К отцу подошел Федор. Алексей Михайлович нагнулся, поцеловал отрока в обе щеки.
– Какие звоны-то у тебя душевные!
– В государя Федора Ивановича, в прадедушку, – польстил Артамон Сергеевич. – Говорят, знатно звонил.
Федор поднял на Матвеева глаза, посмотрел долго.
– А еще говорят: прадедушка был блаженненьким.
Артамон Сергеевич поклонился отроку.
– Я про звоны, ваше высочество.
– Батюшка, – обратился Федор к отцу, – дозволь пойти к меньшому дядьке, к Ивану Богдановичу. Он сказывал: князь Федор Федорович пушку из Оружейной палаты для стольников моих привез. Поеду, погляжу.
– Стрелять-то где будете?
– В Серебряном бору, через речку. Поставим потешный город, и по городу.
– Сегодня не успеешь.
– Сегодня прикажу, завтра – построят. Послезавтра будем тешиться.
* * *
Авдотья Григорьевна за ужином рассказывала дворцовые новости. Один карла сунул голову в железную решетку, а назад – никак. Тут великая государыня Наталья Кирилловна взялась белыми ручками за железные пруты да и разогнула.
– Значит, и Петр вырастет богатырем! – обрадовался Артамон Сергеевич. – Мария Ильинична девок нарожала – все кровь с молоком, а царевичи здоровьем никудышные.
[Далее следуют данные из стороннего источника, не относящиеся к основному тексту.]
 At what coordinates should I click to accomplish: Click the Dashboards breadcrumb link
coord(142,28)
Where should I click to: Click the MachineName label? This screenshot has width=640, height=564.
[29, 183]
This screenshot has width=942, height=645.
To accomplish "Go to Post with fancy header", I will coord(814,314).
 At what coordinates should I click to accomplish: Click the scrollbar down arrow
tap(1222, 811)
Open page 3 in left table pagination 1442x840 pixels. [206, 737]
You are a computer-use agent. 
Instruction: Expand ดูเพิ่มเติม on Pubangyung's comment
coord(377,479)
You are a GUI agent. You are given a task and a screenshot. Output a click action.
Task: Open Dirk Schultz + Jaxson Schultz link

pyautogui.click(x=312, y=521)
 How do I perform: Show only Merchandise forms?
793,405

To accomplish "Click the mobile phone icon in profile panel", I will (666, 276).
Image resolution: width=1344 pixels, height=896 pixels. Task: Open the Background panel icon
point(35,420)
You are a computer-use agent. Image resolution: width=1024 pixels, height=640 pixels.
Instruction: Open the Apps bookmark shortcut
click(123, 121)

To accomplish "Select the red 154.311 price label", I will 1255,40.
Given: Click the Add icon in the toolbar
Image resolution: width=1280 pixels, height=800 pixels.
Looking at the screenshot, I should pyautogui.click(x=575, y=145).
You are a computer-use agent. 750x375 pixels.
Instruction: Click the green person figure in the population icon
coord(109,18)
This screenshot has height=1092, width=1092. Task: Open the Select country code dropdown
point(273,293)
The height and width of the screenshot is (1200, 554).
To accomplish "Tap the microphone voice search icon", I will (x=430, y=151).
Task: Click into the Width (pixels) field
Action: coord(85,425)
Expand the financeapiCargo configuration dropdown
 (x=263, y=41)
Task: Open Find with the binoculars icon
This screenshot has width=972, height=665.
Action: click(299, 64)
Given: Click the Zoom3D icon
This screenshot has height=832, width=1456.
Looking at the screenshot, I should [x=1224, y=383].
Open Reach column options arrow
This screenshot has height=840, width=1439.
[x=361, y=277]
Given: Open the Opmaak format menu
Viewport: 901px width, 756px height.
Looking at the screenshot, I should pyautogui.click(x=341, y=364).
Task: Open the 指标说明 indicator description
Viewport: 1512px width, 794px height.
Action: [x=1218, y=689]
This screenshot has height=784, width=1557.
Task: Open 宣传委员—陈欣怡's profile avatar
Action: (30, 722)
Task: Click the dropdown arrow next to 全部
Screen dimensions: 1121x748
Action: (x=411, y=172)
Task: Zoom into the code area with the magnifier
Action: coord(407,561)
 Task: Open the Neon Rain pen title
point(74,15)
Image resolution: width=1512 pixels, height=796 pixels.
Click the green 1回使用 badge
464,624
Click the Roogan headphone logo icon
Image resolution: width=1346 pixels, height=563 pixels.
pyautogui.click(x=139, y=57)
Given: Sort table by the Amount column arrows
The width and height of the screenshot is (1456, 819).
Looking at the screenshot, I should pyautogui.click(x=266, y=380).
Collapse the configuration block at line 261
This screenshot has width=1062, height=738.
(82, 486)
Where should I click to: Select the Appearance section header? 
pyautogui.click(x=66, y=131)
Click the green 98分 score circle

И вспомнил долгий взгляд Федора.
– А ведь не любит он меня.
– Кто? – не поняла Авдотья Григорьевна.
– Федор. Нужно ему подарком угодить.
После ужина сел обычно почитать книгу, «Титулярник» Спафариев, и прикорнул. Вздрогнул, отер слюнку с бороды, улыбнулся.
– День был долгим.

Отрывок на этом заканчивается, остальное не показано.